At our 10-year anniversary celebration in May 2019, the UW Center for Human Rights proudly named Professors Katherine Beckett and Heather Evans as joint recipients of our second Justice Award, in recognition of their uniquely impactful research. On more than one occasion, their research has contributed directly to advances in human rights, most recently when the Washington State Supreme Court relied on their findings to strike down the state’s death penalty statute, based on racial disparities and arbitrariness in the application of capital punishment. The Center’s inaugural Justice Award was presented to state Attorney General Bob Ferguson in 2017.
Beckett and Evans’ research on the death penalty began in 2012, when they were contacted by attorneys Lila Silverstein and Neil Fox. “They had a case involving an African-American defendant and they were looking for a researcher to assess whether there were unwarranted racial disparities in the imposition of the death penalty in Washington state,” says Beckett, a Professor in the Departments of Sociology and Law, Societies & Justice.
This was the beginning of six years of painstaking research, which included coding hundreds of cases of capital crimes, and eventually sparring with a state-appointed expert. “We pretty much handed over everything and said, here’s what we were working with to come up with these results. And the state’s expert said, ‘I can’t replicate their results given these data’, which was a little stunning for us” recalls Evans, a lecturer for the Departments of Sociology and Law, Societies & Justice as well as the Disability Studies Program.
But Beckett and Evans’ results were solid: Black defendants in Washington state were more than four times as likely to be sentenced to death than defendants of any other race after taking legally relevant case characteristics into account. The challenge by the state’s expert “was a way of testing every possible scenario,” says Evans. Evans was even able to reproduce an error by the state’s expert which led to the failure to replicate their findings. “There was no room left to argue that what we found wasn’t valid,” she says. “So then it was just a matter of, is this enough to persuade the Supreme Court?”

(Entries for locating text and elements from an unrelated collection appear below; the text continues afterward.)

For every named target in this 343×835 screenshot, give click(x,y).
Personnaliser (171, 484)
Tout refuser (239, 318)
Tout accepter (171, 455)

The Supreme Court’s decision came in October 2018, with the majority citing Beckett and Evans’ research as evidence of racial disproportionality constituting cruel punishment. The outcome was the effective end of capital punishment in Washington, with the sentences of 8 men on death row converted to life without the possibility of parole.
“It had become clear that the state’s serial murderers, who are white, were not getting the death penalty, and it’s pretty hard to argue that they’re not the worst of the worst,” says Beckett. “So I think it was intuitive to them already that there was arbitrariness in the system. I think their finding of racial bias was probably more linked to our research.”
While their research had undeniable impact, it was not without risks. “We weren’t able to find a top-tier sociology journal that would publish this,” Evans recalls. Beckett continues, “Because from their perspective, yeah, of course race matters, what’s new here?!?” Evans, who began this research as a graduate student, points out that these risks are especially acute for junior colleagues entering the job market: “There is a balance to be struck in terms of doing work that is meaningful but that still will allow you to have an academic career.”
It seems clear that Beckett and Evans are successfully striking that balance. “Katherine’s career reflects many projects that have had a direct impact,” Evans says.
“I think I’ve been fortunate in terms of the partnerships that I’ve been able to form—in many cases with Heather—we’ve been connected to the right people at the right time to make a change. Sometimes that’s been through a legislative process and sometimes it’s through the courts. And sometimes it’s just because you wear people down!” Beckett laughs, explaining, “I worked on racial inequality in drug law enforcement for many years with the Racial Disparity Project, and they never won a case, but they definitely wore people down. And the result of that was the creation of a pre-booking diversion program in King County that’s now being adopted all over the country. That was the result of just annoying people for a very long period of time.”
“But it was annoying them with solid, rigorous, data!” Evans quips.